Разговоры и смех вспыхивали и погасали.

Потом весь день мы бродили по болотам и гривам, поросшим молодым сосняком, стреляли дичь и черпали болотными сапогами вонючую илистую жижу. Собаки работали азартно, поднимая из камышовых крепей то куропаток, то болотных курочек, то уток. За подбитым чирком Бес плавал с наслаждением. Бросался по выстрелу и прыгал в воду, стараясь первым добраться до дичи, разбросавшей перья среди нефритовых листьев-блинов и белоснежных цветов кувшинок.

Домой мы возвращались измотанные, в полной темноте, узнавая дорогу по очертаниям кустов. Бесшумные совы кружили над нашими головами, закрывая собой на мгновение звезды. Стрекотали сверчки.

В наступившие за открытием дни покоя дом опустел.

Жаркий поначалу август вдруг пролился дождем и уж не смог остановиться. Казалось, что моросящая эта тоска никогда не кончится теперь. По черным дощатым заборам темнел хмель мокрой листвой, среди которой светились неоновым светом его нежные шишечки. Птицы молчали.

— Тишшшшшина, тишшшшшина, — нашептывал дождь.

— Слууууушай! Слууууушай! — изредка нарушал эту тишину, доносившийся с Волги, жалобный плач нефтеналивных барж-самоходок.

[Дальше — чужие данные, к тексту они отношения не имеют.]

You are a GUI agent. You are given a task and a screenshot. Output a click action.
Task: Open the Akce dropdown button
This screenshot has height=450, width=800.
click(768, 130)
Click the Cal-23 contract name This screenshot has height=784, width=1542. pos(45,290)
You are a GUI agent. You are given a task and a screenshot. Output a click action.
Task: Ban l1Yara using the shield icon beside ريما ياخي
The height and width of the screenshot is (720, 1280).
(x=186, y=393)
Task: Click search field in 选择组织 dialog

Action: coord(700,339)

Выгуляв с утра собак, я затапливал голландку с белой потрескавшейся штукатуркой и читал, сидя в кресле около нее, репортажи с полей сражений Балканской войны в старых журналах «Нива». В них было много фотографий и цветных репродукций с картин не известных мне авторов. С прожелтевших страниц на меня смотрели одухотворенные лица солдат и генералов, артистов и писателей, художников и политических деятелей величайшей в мире страны — моей родины. Но мне казалось, что это вовсе не моя страна, а совсем другая, незнакомая, которая где-то есть и сейчас. В нее только нельзя попасть.

Завтракали мы почти всегда творогом из марли, с которой капали мутные белые капли в голубую мисочку с облупившейся по краям эмалью. Я снимал с отстоявшегося молока сливки и мешал их с творогом. Бес вылизывал свою плошку до блеска, вымазывая при этом себе все «жало», как брат называл его вытянутую темношерстую мордашку.

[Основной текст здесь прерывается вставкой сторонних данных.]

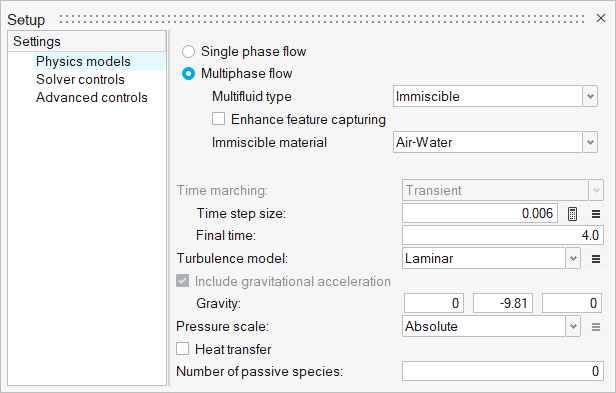This screenshot has width=616, height=393.
Task: Open the Turbulence model Laminar dropdown
Action: [491, 259]
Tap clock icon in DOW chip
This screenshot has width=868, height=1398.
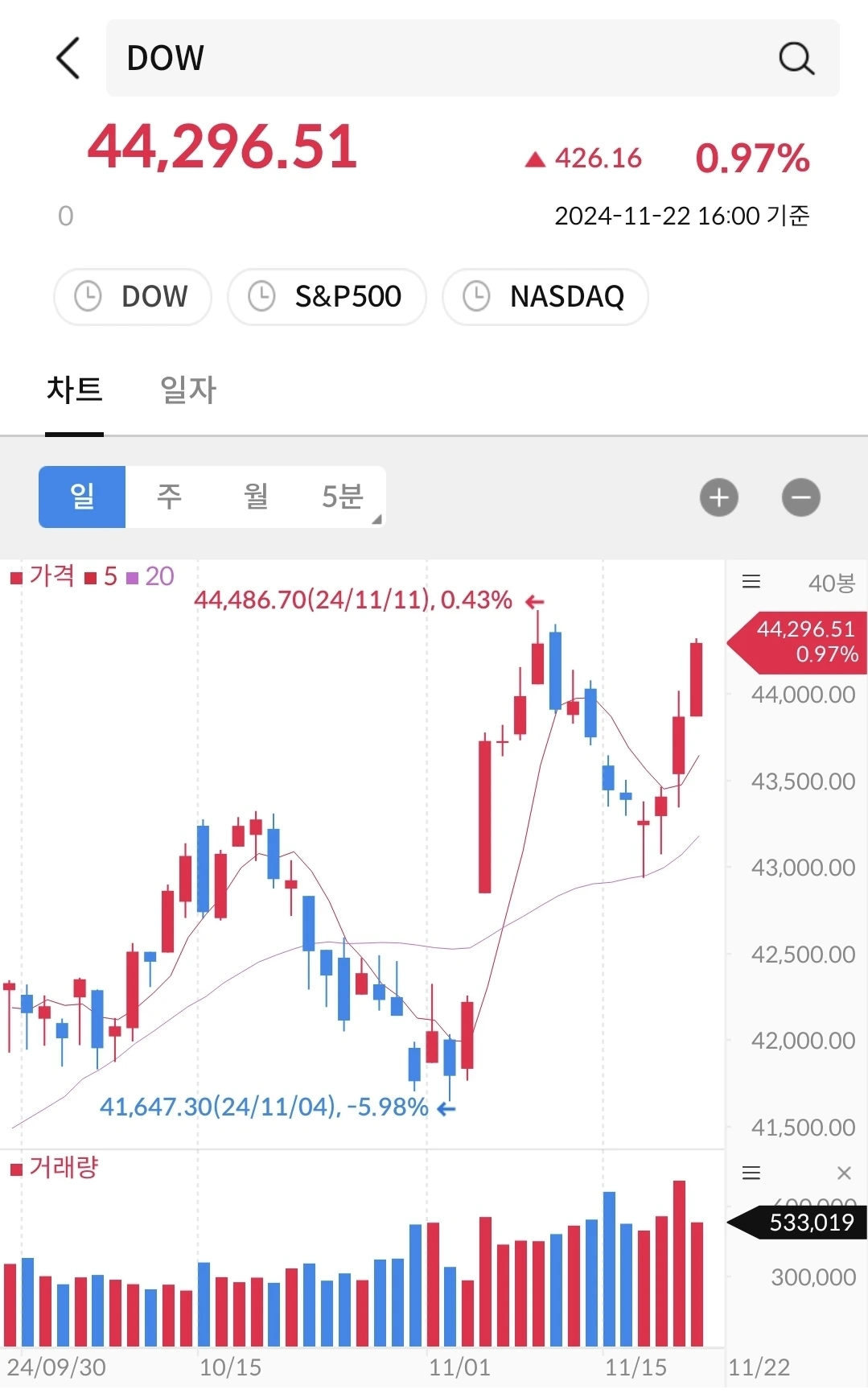pos(88,296)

Порой ветер разгонял мрачные тучи, и небо становилось однообразно серым. В такие часы из окон комнаты было отчетливо видно кладбище старых барж и колесных пароходов в затоне, на той стороне Волги. Белые пятна «Ракет» и «Метеоров» беззвучно и размеренно, как спутники на ночном небе, двигались по сизой полосе реки и приставали к невидимой пристани в заливных лугах. Пристань пряталась за яблоневыми деревьями. Когда-то какой-то купец засадил заливные луга яблонями. Говорят, он сделал на своих яблоках капитал. Но все это было в той, другой России, в которую нельзя попасть. Сад давно выродился, но продолжает плодоносить. Иногда, бродя по лугам и стреляя шустрых дупелей и бекасов, мы рвем желтые с красным бочком яблоки и жуем их нестерпимо терпкую и горько-сладкую мякоть.

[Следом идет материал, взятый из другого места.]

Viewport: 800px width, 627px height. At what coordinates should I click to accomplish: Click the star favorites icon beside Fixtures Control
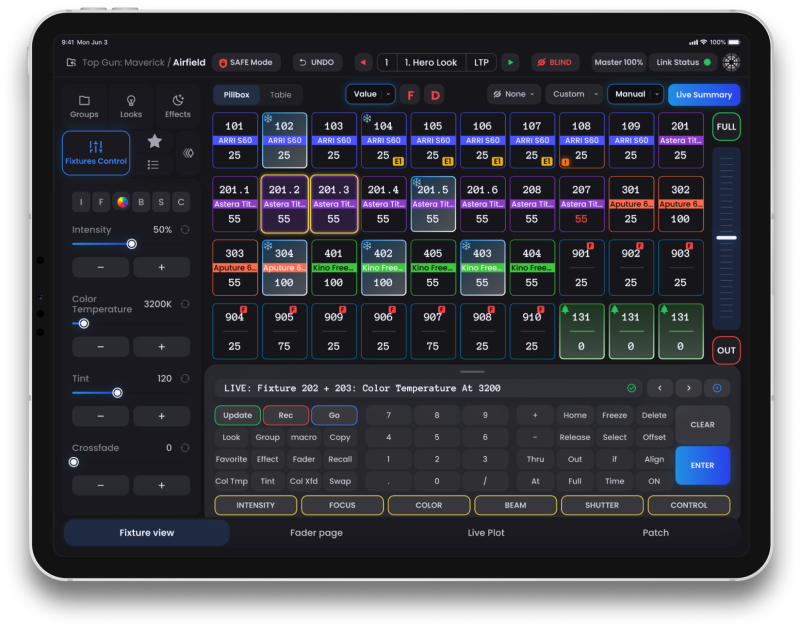(x=155, y=142)
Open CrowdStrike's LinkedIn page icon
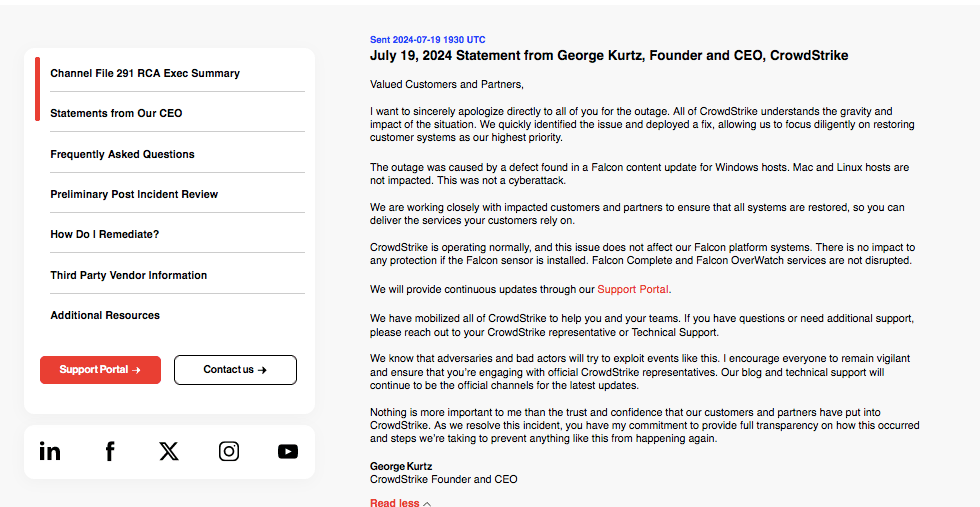The width and height of the screenshot is (980, 507). point(50,451)

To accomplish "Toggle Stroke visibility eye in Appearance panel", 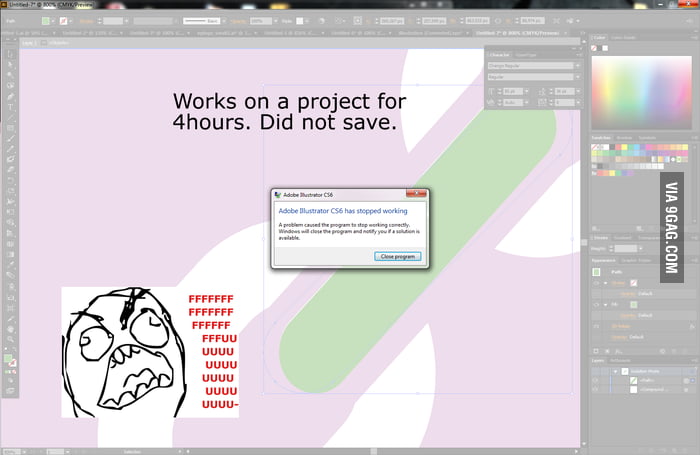I will 596,283.
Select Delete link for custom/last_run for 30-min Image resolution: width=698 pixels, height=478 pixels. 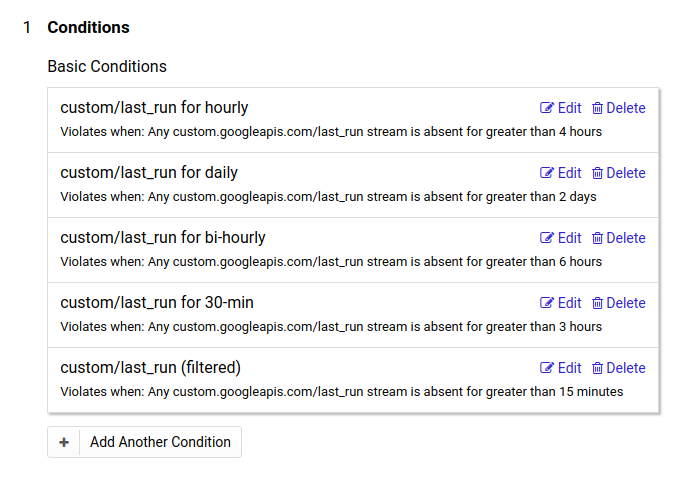click(x=619, y=303)
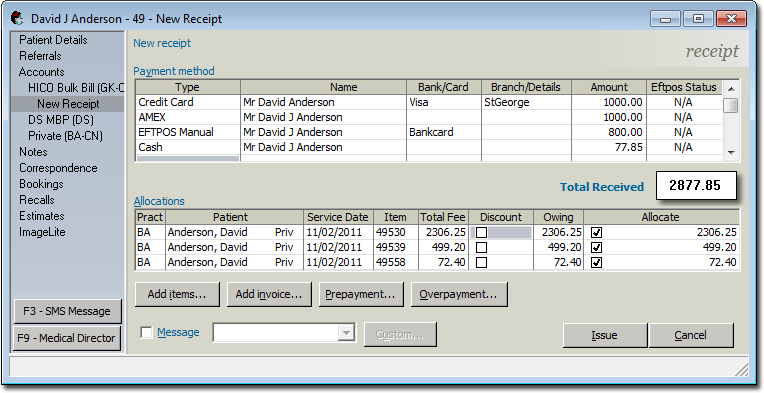Viewport: 764px width, 393px height.
Task: Click the Issue button
Action: point(605,335)
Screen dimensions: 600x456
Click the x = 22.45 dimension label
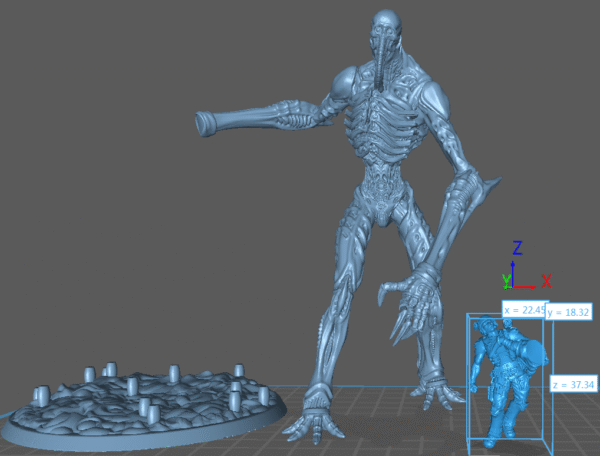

В дни покоя, когда охоту в лугах закрывали, многие уезжали на несколько дней в город, и Кадницы словно вымирали. Своенравный кот Васька, который, как говорил брат, имел общий налет четырнадцать этажей (в городе дважды прыгал с седьмого этажа за птичкой), собирал у нас в саду всех временно брошенных хозяевами кошек и котов, дрался с котами и добродушно позволял пугливым кошечкам полакомиться из его миски.

Бояр тосковал по хозяину. Когда брат уезжал, он молча лежал на полу в широких сенях, положив печальную морду на лапы, и ждал, когда на улице прошумит машина. Тогда он вскакивал, бежал к окну и пристально всматривался. Потом снова укладывался и снова ждал.

Васька обожал Бояра и часто сворачивался в клубок подле него. Тоска, видимо, передавалась и ему. Он становился вялым и безразличным к котам и кошечкам. Он лежал на левом боку, лизал левую, ближайшую к языку лапу и, помня кошачью обязанность умываться, протирал пару раз свою толстую усатую физиономию нелизанной правой.

Молодой Туман скучал от безделья и отсутствия общения. Он забирался в загон к рыхлым мокрым курам, раскидывал лапами землю и с любопытством наблюдал, как они бежали к нему со всех ног и отыскивали в нарытом червячков. Когда куры разбредались, он снова раскидывал землю и ложился, поглядывая на собирающихся вокруг него квочек. Пестрый, с золотом петух ревновал к нему своих подруг страшно, но вступить в открытый бой не решался. Он подкрадывался всякий раз сзади, клевал исподтишка Тумана в хвост или ногу и опрометью бежал прочь. Пес взвивался ракетой, но петух успевал скрыться.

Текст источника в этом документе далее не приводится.